LPGAT1/LPLAT7 regulates acyl chain profiles at the sn-1 position of phospholipids in murine skeletal muscles.

Skeletal muscle consists of both fast- and slow-twitch fibers. Phospholipids are important structural components of cellular membranes, and the diversity of their fatty acid composition affects membrane fluidity and permeability. Although some studies have shown that acyl chain species in phospholipids differ among various muscle fiber types, the mechanisms underlying these differences are unclear. To investigate this, we analyzed phosphatidylcholine (PC) and phosphatidylethanolamine (PE) molecules in the murine extensor digitorum longus (EDL; fast-twitch) and soleus (slow-twitch) muscles. In the EDL muscle, the vast majority (93.6%) of PC molecules was palmitate-containing PC (16:0-PC), whereas in the soleus muscle, in addition to 16:0-PC, 27.9% of PC molecules was stearate-containing PC (18:0-PC). Most palmitate and stearate were bound at the sn-1 position of 16:0- and 18:0-PC, respectively, and 18:0-PC was found in type I and IIa fibers. The amount of 18:0-PE was higher in the soleus than in the EDL muscle.
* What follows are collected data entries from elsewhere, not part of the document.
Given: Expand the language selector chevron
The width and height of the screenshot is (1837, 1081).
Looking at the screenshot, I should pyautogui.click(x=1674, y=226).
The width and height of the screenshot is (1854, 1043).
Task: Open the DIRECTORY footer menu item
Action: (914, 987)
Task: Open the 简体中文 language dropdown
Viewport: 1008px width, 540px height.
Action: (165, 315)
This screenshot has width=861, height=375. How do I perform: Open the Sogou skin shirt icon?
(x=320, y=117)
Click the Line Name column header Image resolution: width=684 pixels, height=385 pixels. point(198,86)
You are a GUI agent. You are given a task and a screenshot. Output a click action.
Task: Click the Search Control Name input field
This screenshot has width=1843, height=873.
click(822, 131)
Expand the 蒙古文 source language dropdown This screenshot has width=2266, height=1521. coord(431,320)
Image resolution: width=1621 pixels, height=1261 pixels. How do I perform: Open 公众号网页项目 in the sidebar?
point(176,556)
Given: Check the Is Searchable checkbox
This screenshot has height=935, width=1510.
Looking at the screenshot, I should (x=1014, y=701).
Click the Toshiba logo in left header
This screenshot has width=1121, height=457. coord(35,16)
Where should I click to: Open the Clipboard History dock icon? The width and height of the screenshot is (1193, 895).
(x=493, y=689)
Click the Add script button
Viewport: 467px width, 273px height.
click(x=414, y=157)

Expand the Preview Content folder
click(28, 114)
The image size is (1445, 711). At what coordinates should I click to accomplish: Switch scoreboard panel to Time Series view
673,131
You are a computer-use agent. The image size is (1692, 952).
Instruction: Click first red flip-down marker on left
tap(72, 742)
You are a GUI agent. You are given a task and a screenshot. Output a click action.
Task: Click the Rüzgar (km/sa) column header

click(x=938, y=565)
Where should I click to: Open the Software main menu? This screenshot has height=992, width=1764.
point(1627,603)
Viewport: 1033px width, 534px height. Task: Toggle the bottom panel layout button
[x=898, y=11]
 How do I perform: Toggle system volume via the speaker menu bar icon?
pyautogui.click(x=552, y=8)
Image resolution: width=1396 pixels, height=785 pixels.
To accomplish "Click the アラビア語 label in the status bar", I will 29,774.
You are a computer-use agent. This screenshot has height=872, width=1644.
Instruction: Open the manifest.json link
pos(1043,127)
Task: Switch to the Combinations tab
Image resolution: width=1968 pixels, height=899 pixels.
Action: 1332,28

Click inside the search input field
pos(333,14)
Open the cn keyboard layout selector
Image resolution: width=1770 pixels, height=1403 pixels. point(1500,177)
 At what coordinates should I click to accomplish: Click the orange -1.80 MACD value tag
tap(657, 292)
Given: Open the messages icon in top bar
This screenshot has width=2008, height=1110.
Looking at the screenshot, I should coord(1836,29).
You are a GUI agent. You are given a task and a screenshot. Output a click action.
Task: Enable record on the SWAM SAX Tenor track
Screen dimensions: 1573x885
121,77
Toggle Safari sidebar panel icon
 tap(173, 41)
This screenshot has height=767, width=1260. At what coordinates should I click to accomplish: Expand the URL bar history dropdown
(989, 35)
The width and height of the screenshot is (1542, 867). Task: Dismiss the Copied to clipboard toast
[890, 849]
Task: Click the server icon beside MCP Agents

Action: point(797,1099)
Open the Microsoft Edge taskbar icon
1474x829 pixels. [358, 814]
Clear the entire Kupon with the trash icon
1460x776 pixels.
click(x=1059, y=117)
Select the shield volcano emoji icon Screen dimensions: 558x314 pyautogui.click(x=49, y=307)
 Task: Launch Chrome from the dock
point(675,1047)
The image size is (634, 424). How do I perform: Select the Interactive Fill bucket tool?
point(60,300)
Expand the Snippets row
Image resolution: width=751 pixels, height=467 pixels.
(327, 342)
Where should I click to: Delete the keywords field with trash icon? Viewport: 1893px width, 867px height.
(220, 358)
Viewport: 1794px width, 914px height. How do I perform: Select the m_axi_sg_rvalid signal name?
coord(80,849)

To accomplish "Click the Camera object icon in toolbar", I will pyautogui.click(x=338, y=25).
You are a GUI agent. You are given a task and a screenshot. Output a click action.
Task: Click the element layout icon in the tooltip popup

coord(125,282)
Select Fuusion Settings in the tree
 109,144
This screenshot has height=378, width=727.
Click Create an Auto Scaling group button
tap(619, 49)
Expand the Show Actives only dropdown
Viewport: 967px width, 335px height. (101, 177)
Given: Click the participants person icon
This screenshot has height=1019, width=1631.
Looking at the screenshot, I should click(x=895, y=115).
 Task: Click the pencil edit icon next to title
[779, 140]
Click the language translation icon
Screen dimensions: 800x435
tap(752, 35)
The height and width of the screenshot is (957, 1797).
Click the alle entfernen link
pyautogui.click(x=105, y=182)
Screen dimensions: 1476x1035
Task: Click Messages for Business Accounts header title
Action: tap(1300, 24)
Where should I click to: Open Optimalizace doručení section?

Peroxisome proliferator-activated receptor γ coactivator-1α (PGC-1α) increased the amount of 18:0-PC in the EDL. Lysophosphatidylglycerol acyltransferase 1 (LPGAT1) was highly expressed in the soleus compared with that in the EDL muscle and was upregulated by PGC-1α. LPGAT1 knockout decreased the incorporation of stearate into PC and PE in vitro and ex vivo and the amount of 18:0-PC and 18:0-PE in murine skeletal muscle with an increase in the level of 16:0-PC and 16:0-PE. Moreover, knocking out LPGAT1 decreased the amount of stearate-containing-phosphatidylserine (18:0-PS), suggesting that LPGAT1 regulated the acyl chain profiles of phospholipids, namely PC, PE, and PS, in the skeletal muscle.